For Publishers
square File Submission
PMC File Submission Specifications

PubMed Central (PMC) exists both to provide online access to journal content and to build and maintain a high-quality, durable archive of this digital content. The latter objective drives many of the requirements here. Several years of experience working with material deposited in PMC confirms that what is adequate for displaying an article online today may not be enough for archival purposes. Please keep this in mind as you make your way through the details.

Quick Links:

Files to be deposited for each issue:

  1. A separate XML or SGML data file for the full text of each article.
  2. The original high-resolution digital image files for all figures in each article.
  3. A PDF file for each article. [Note: a separate PDF which directly corresponds to the individual XML or SGML data file should be provided for each book review and/or letter.]
  4. Supplementary data files (e.g., spreadsheets or video files) available with the article.

Image Quality Requirements

Generally, Authors submit raw image data files to a publishing house in various formats (ppt, pdf, tif, jpg, xml, etc.). The files are then normalized to produce print or electronic output.
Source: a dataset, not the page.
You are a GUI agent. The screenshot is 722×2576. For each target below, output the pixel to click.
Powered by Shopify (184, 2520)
PMC requires the normalized output, which is high-resolution, and of sufficient width and quality to be considered archival. Images generated at low resolution for display purposes are not acceptable.

All images MUST be at or above intended display size, with the following image resolutions: Line Art 800 dpi, Combination (Line Art + Halftone) 600 dpi, Halftone 300 dpi. See the Image quality specifications chart for details. Image files also must be cropped as close to the actual image as possible.

What we do not want are 72 dpi web-quality graphics in which colors are not realistic, text is illegible, or images are pixilated. These undesirable qualities are usually caused by applied compression from a jpg or gif format. Although tif and eps files are the most desirable formats for archiving, it is important to stress that the real objective is to obtain the highest quality images available, regardless of format.

PDF Quality Requirements

PDF files should not be downsampled for submission to PMC. If print quality PDFs are available, please submit them. If the journal is not printed, the resolution of the images in the PDF should be no less than: Line Art 800 dpi, Halftones 300 dpi, Color 600 dpi. All fonts used in the file need to be fully embedded. Compression for images should be lossless (zip) or highest-quality JPEG. Illustrations should be encoded as vector data with no erroneous conversion to bitmaps.


File Format Requirements

  • Uncompressed high-resolution TIFF or EPS files are required for all images.
    See preferred file specification.
  • All files must be cross-platform compatible.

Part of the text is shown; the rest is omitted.